The app’s other modules tie in with the Cars movies. Acting Studio, for example, lets you “direct” Lightning McQueen by combining animations and bits of dialogue in a sequence, which can be played back or saved. And “Movie Mode” brings Lightning McQueen to life when you plop the toy in front of Cars or Cars 2 — he’ll react to scenes and easter eggs.
The app is fun enough by itself, but McQueen’s real draw is his driving skills. Just like the toy’s Hollywood inspiration, McQueen is worth his racetrack salt. The Sphero team engineered him to drift and do donuts on any surface, including carpet, tile, and hardwood. He braces against hairpin turns, and taps a powerful drive train to reach speeds of up to six miles per hour.

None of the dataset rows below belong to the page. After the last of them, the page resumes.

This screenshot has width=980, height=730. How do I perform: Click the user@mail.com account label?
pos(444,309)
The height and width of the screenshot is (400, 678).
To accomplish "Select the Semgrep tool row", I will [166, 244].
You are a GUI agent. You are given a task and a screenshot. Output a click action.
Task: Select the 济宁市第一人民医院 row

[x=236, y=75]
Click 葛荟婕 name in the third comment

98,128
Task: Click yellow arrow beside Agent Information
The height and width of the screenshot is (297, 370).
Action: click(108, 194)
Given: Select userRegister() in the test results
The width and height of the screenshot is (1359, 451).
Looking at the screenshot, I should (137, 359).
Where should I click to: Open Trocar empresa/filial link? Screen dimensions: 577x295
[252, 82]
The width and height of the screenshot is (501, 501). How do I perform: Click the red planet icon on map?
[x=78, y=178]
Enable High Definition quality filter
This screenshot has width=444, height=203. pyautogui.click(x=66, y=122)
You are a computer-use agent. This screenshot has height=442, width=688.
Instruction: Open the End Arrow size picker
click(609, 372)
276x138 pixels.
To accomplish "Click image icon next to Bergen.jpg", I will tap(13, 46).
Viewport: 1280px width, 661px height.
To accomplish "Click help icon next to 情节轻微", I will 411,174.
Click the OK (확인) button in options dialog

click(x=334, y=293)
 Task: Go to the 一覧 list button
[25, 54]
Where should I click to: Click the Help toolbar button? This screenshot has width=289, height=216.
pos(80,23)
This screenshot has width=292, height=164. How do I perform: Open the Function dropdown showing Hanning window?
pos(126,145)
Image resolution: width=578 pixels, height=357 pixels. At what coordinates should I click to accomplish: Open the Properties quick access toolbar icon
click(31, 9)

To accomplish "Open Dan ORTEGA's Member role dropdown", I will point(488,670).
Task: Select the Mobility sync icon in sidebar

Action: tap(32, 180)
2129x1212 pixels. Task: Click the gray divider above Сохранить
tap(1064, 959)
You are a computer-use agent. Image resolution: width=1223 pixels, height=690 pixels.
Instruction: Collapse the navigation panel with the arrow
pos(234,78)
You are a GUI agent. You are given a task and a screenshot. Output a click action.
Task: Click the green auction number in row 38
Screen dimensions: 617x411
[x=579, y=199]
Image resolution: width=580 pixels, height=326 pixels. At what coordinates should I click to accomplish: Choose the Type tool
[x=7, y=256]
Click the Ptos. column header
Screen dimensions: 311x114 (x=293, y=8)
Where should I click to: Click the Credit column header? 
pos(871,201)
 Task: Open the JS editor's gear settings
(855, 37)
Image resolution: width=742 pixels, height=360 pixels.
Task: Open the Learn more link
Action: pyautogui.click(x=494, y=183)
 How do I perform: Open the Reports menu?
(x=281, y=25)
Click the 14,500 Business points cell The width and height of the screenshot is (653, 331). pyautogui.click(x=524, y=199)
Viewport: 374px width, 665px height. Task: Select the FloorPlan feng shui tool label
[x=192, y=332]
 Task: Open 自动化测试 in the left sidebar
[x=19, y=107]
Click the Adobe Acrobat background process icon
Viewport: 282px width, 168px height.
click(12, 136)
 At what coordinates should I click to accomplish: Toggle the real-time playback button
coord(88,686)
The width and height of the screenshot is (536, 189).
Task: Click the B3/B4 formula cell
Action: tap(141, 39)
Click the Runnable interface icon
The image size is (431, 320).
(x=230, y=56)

Based on our testing, it seems that McQueen works even better than advertised. We were impressed by the speed with which the toy traversed our tricky office floor, and pleased by how easy it was to control. If you’re familiar with Sphero’s BB-8, you’ll feel right at home with the remote control app’s virtual joystick — a “reverse” button backs McQueen out of tight corners, and a dedicated “donut” button makes shredding up asphalt (or carpet) as simple as tapping a touchscreen.
But of course, all that technology doesn’t come without a few drawbacks. Ultimate Lightning McQueen costs $300, double the price of Sphero’s BB-8. Its built-in battery only supplies about 40 minutes of drive time after two hours of charging. And unlike BB-8, which works with Sphero’s Force Band, the car’s remote control features require a smartphone.
All that had us wondering whether the parents of Cars’s most devoted demographic — young kids — would be willing to swallow the cost. But the Sphero team sees Lightning McQueen as an investment that’ll improve over time. Already, the team is hard at work developing new animations, activities, and games — all of which will be available for free in future software updates.
Ultimately, the Ultimate Lightning McQueen is a judgement call — not every would-be buyer will feel the same about it. But if you’re on the hunt for one of the most authentic and technologically sophisticated Cars toys ever made, there’s more than enough here to justify the steep asking price.
Sphero’s Ultimate Lightning McQueen is available today from the Sphero website. It’s compatible with the iPhone 5s or newer, iPod 6th Generation or newer, the iPad 3 or newer, and iPad Mini 2 or newer, and with Android devices with Bluetooth 4.0 and up running Android 5.0 or newer.